We propose a tumoral epilepsy treatment outcomes classification as detailed in Table 1. Given the variables inherent in these outcomes, it is important that there is an evidence base and sufficiently powered statistical rigor to decision making in the treatment of our patients. Stratification of outcomes and future multivariate study is likely to significantly empower this.

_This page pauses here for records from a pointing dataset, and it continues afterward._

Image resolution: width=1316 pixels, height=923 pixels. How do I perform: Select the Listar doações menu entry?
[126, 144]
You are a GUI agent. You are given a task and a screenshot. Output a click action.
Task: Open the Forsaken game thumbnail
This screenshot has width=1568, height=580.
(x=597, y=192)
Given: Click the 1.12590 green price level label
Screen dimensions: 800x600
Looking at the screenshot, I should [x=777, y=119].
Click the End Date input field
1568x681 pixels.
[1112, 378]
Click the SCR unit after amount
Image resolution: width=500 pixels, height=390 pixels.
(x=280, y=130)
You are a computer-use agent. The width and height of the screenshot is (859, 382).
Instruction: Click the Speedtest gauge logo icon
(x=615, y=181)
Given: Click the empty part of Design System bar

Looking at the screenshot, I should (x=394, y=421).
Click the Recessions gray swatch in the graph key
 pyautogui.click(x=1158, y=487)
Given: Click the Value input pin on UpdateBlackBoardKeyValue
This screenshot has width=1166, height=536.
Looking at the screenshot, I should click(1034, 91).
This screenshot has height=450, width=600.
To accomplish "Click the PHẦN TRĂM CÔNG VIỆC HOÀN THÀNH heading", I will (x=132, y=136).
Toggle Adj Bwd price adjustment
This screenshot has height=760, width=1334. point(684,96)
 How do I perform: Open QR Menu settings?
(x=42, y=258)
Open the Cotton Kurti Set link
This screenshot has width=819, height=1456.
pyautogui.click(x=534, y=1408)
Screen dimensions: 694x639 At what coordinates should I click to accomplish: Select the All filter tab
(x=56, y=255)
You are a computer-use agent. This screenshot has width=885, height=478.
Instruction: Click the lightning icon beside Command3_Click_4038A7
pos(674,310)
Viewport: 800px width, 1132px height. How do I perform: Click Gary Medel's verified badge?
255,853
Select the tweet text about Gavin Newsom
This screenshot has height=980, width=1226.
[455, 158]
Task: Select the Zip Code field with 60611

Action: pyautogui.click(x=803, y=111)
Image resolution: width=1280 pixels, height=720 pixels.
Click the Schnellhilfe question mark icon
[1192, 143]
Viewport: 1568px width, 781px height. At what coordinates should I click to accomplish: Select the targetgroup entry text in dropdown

A 47-year-old right-handed man presented with a recent history (3 weeks) of new-onset seizures. He was evaluated with a magnetic resonance imaging (MRI) scan (Fig. 1) and was found to have a right frontal lesion in the posterior frontal lobe adjacent to primary motor cortex. Preoperative functional MRI (fMRI) and diffusion tensor imaging (DTI) were used to localize the motor cortex and the corticospinal tract. He underwent an awake craniotomy with motor mapping, and a subtotal resection of a diffuse astrocytoma was achieved (Fig. 2). Following surgery, his focal motor seizures subsided and he was managed conservatively with follow-up imaging studies. He remained on one seizure medication throughout this time. Three years later his seizures recurred and imaging studies showed disease progression. He underwent re-resection via awake craniotomy with motor mapping, and he subsequently received adjuvant chemotherapy and radiation therapy. He has remained seizure free (Engel class I) for more than 1 year on one seizure medication.
This 63-year-old right-handed male rancher presented with 6-month history of left arm tingling and numbness. These episodes lasted for about 30 min and subsided spontaneously with a frequency of once per week. Initially the patient was referred to a cardiologist and was diagnosed with a variant angina. He underwent cardiac catheterization and stent placement with no improvement. His events increased in frequency, which were now accompanied by transient confusion. He eventually developed a grand mal seizure that led to an MRI scan of the brain (Fig. 3). The patient underwent a right craniotomy and gross total resection of the lesion including a temporal lobectomy and amygdalohippocampectomy, as well as resection of the insular component (Fig. 4). Following surgery he became seizure-free (Engel class I).
Patients with tumor-related epilepsy are frequently found to have low-grade tumors. Both tumor control and seizure freedom can be achieved with high frequency in this population. The epileptogenic zones may be distant from the lesion, and a tailored resection based on the results of presurgical evaluation and anatomical-electroclinical correlations including intraoperative ECoG needs to be considered. The goal in these patients is to achieve not only oncologic success but also to optimize chances of seizure-free outcomes. We used an aggressive surgical intervention targeting the lesion except where medial temporal structures were involved, where a typical temporal lobectomy was performed. The excellent outcomes seen in this group (Engel class I in 94%) relate to aggressive initial tumor resection and early re-resection in the context of recurrence.
The authors have no conflict of interest in relation to this work. We confirm that we have read the Journal's position on issues involved in ethical publication and affirm that this report is consistent with those guidelines.